(Saved entries)
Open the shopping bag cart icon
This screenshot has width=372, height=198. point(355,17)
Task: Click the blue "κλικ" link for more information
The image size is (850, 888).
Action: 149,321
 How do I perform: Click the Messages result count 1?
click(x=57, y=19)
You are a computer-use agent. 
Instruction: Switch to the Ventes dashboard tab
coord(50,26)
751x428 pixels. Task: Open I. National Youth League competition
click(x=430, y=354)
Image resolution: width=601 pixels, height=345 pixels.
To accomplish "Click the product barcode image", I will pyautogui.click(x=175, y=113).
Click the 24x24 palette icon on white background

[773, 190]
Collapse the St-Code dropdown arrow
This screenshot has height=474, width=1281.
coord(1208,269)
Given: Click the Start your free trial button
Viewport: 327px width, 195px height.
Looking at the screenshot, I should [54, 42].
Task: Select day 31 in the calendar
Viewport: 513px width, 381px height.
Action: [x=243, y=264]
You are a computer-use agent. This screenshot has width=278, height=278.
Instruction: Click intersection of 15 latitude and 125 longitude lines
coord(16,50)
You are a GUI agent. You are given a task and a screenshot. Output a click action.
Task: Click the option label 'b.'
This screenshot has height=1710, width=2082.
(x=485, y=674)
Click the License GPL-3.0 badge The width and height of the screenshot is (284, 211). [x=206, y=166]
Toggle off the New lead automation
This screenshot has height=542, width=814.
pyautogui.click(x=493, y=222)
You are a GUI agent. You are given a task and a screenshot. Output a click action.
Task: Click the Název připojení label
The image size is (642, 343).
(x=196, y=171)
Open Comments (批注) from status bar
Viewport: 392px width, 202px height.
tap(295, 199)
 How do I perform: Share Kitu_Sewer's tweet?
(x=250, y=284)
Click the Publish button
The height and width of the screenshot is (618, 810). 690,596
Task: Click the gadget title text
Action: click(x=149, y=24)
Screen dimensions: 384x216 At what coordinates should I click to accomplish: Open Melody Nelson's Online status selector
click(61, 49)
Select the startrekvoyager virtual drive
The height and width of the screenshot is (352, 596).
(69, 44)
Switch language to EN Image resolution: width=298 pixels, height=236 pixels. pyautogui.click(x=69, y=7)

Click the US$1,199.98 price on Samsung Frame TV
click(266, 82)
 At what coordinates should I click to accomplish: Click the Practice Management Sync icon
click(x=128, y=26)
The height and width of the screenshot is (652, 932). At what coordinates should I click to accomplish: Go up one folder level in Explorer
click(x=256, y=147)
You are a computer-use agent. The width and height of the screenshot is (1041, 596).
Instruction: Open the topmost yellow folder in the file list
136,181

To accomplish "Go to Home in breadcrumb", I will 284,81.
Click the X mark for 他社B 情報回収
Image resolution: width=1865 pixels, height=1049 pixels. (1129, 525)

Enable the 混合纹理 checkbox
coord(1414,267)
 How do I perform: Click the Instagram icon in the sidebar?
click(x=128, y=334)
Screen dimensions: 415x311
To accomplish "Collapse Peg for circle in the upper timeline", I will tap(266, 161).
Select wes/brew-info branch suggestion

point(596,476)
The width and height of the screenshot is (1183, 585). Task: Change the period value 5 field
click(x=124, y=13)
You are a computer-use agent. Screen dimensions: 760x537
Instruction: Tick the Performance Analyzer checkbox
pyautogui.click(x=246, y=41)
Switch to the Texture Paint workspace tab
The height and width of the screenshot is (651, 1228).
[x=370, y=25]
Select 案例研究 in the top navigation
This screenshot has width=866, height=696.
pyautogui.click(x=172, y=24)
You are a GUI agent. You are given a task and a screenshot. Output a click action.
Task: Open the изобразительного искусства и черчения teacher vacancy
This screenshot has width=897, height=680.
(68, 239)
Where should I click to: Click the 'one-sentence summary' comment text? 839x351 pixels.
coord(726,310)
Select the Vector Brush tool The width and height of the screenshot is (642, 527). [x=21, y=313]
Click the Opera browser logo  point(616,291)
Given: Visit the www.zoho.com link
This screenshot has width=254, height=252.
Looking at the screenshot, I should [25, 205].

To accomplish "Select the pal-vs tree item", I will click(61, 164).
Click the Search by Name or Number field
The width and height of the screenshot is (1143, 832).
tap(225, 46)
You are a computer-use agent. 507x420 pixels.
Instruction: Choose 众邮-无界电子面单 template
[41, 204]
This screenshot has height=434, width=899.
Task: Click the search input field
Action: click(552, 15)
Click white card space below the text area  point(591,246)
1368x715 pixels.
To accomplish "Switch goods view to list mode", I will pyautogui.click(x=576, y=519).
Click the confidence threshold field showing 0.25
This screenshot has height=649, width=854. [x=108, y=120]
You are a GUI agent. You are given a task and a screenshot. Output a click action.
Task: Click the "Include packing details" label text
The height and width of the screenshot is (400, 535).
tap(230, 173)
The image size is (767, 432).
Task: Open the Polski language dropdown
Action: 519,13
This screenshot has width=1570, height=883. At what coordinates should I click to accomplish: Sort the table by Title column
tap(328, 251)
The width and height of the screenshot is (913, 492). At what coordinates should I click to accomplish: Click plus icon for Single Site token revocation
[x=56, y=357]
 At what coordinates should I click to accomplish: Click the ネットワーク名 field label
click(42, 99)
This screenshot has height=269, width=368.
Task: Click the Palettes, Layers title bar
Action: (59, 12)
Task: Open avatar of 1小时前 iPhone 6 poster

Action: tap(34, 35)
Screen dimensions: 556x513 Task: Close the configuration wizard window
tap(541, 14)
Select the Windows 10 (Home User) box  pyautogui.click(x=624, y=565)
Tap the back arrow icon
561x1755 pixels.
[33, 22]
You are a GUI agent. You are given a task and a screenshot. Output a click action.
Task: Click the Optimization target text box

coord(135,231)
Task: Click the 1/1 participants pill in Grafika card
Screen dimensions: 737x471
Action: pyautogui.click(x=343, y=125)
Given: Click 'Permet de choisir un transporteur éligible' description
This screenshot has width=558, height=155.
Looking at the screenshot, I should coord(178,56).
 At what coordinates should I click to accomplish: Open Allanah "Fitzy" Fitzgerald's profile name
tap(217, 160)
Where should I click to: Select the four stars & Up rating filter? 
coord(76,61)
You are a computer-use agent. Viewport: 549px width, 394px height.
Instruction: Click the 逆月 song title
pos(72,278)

**Task requirements**
Exactly as they appear above, set down all of the records once more.

**Solution to this exercise**
Open the shopping bag cart icon
This screenshot has width=372, height=198. point(355,17)
Task: Click the blue "κλικ" link for more information
The image size is (850, 888).
Action: 149,321
 How do I perform: Click the Messages result count 1?
click(x=57, y=19)
You are a computer-use agent. 
Instruction: Switch to the Ventes dashboard tab
coord(50,26)
751x428 pixels. Task: Open I. National Youth League competition
click(x=430, y=354)
Image resolution: width=601 pixels, height=345 pixels.
To accomplish "Click the product barcode image", I will pyautogui.click(x=175, y=113).
Click the 24x24 palette icon on white background

[773, 190]
Collapse the St-Code dropdown arrow
This screenshot has height=474, width=1281.
coord(1208,269)
Given: Click the Start your free trial button
Viewport: 327px width, 195px height.
Looking at the screenshot, I should [54, 42].
Task: Select day 31 in the calendar
Viewport: 513px width, 381px height.
Action: [x=243, y=264]
You are a computer-use agent. This screenshot has width=278, height=278.
Instruction: Click intersection of 15 latitude and 125 longitude lines
coord(16,50)
You are a GUI agent. You are given a task and a screenshot. Output a click action.
Task: Click the option label 'b.'
This screenshot has height=1710, width=2082.
(x=485, y=674)
Click the License GPL-3.0 badge The width and height of the screenshot is (284, 211). [x=206, y=166]
Toggle off the New lead automation
This screenshot has height=542, width=814.
pyautogui.click(x=493, y=222)
You are a GUI agent. You are given a task and a screenshot. Output a click action.
Task: Click the Název připojení label
The image size is (642, 343).
(x=196, y=171)
Open Comments (批注) from status bar
Viewport: 392px width, 202px height.
tap(295, 199)
 How do I perform: Share Kitu_Sewer's tweet?
(x=250, y=284)
Click the Publish button
The height and width of the screenshot is (618, 810). 690,596
Task: Click the gadget title text
Action: click(x=149, y=24)
Screen dimensions: 384x216 At what coordinates should I click to accomplish: Open Melody Nelson's Online status selector
click(61, 49)
Select the startrekvoyager virtual drive
The height and width of the screenshot is (352, 596).
(69, 44)
Switch language to EN Image resolution: width=298 pixels, height=236 pixels. pyautogui.click(x=69, y=7)

Click the US$1,199.98 price on Samsung Frame TV
click(266, 82)
 At what coordinates should I click to accomplish: Click the Practice Management Sync icon
click(x=128, y=26)
The height and width of the screenshot is (652, 932). At what coordinates should I click to accomplish: Go up one folder level in Explorer
click(x=256, y=147)
You are a computer-use agent. The width and height of the screenshot is (1041, 596).
Instruction: Open the topmost yellow folder in the file list
136,181

To accomplish "Go to Home in breadcrumb", I will 284,81.
Click the X mark for 他社B 情報回収
Image resolution: width=1865 pixels, height=1049 pixels. (1129, 525)

Enable the 混合纹理 checkbox
coord(1414,267)
 How do I perform: Click the Instagram icon in the sidebar?
click(x=128, y=334)
Screen dimensions: 415x311
To accomplish "Collapse Peg for circle in the upper timeline", I will tap(266, 161).
Select wes/brew-info branch suggestion

point(596,476)
The width and height of the screenshot is (1183, 585). Task: Change the period value 5 field
click(x=124, y=13)
You are a computer-use agent. Screen dimensions: 760x537
Instruction: Tick the Performance Analyzer checkbox
pyautogui.click(x=246, y=41)
Switch to the Texture Paint workspace tab
The height and width of the screenshot is (651, 1228).
[x=370, y=25]
Select 案例研究 in the top navigation
This screenshot has width=866, height=696.
pyautogui.click(x=172, y=24)
You are a GUI agent. You are given a task and a screenshot. Output a click action.
Task: Open the изобразительного искусства и черчения teacher vacancy
This screenshot has width=897, height=680.
(68, 239)
Where should I click to: Click the 'one-sentence summary' comment text? 839x351 pixels.
coord(726,310)
Select the Vector Brush tool The width and height of the screenshot is (642, 527). [x=21, y=313]
Click the Opera browser logo  point(616,291)
Given: Visit the www.zoho.com link
This screenshot has width=254, height=252.
Looking at the screenshot, I should [25, 205].

To accomplish "Select the pal-vs tree item", I will click(61, 164).
Click the Search by Name or Number field
The width and height of the screenshot is (1143, 832).
tap(225, 46)
You are a computer-use agent. 507x420 pixels.
Instruction: Choose 众邮-无界电子面单 template
[41, 204]
This screenshot has height=434, width=899.
Task: Click the search input field
Action: click(552, 15)
Click white card space below the text area  point(591,246)
1368x715 pixels.
To accomplish "Switch goods view to list mode", I will pyautogui.click(x=576, y=519).
Click the confidence threshold field showing 0.25
This screenshot has height=649, width=854. [x=108, y=120]
You are a GUI agent. You are given a task and a screenshot. Output a click action.
Task: Click the "Include packing details" label text
The height and width of the screenshot is (400, 535).
tap(230, 173)
The image size is (767, 432).
Task: Open the Polski language dropdown
Action: 519,13
This screenshot has width=1570, height=883. At what coordinates should I click to accomplish: Sort the table by Title column
tap(328, 251)
The width and height of the screenshot is (913, 492). At what coordinates should I click to accomplish: Click plus icon for Single Site token revocation
[x=56, y=357]
 At what coordinates should I click to accomplish: Click the ネットワーク名 field label
click(42, 99)
This screenshot has height=269, width=368.
Task: Click the Palettes, Layers title bar
Action: (59, 12)
Task: Open avatar of 1小时前 iPhone 6 poster

Action: tap(34, 35)
Screen dimensions: 556x513 Task: Close the configuration wizard window
tap(541, 14)
Select the Windows 10 (Home User) box  pyautogui.click(x=624, y=565)
Tap the back arrow icon
561x1755 pixels.
[33, 22]
You are a GUI agent. You are given a task and a screenshot. Output a click action.
Task: Click the Optimization target text box

coord(135,231)
Task: Click the 1/1 participants pill in Grafika card
Screen dimensions: 737x471
Action: pyautogui.click(x=343, y=125)
Given: Click 'Permet de choisir un transporteur éligible' description
This screenshot has width=558, height=155.
Looking at the screenshot, I should coord(178,56).
 At what coordinates should I click to accomplish: Open Allanah "Fitzy" Fitzgerald's profile name
tap(217, 160)
Where should I click to: Select the four stars & Up rating filter? 
coord(76,61)
You are a computer-use agent. Viewport: 549px width, 394px height.
Instruction: Click the 逆月 song title
pos(72,278)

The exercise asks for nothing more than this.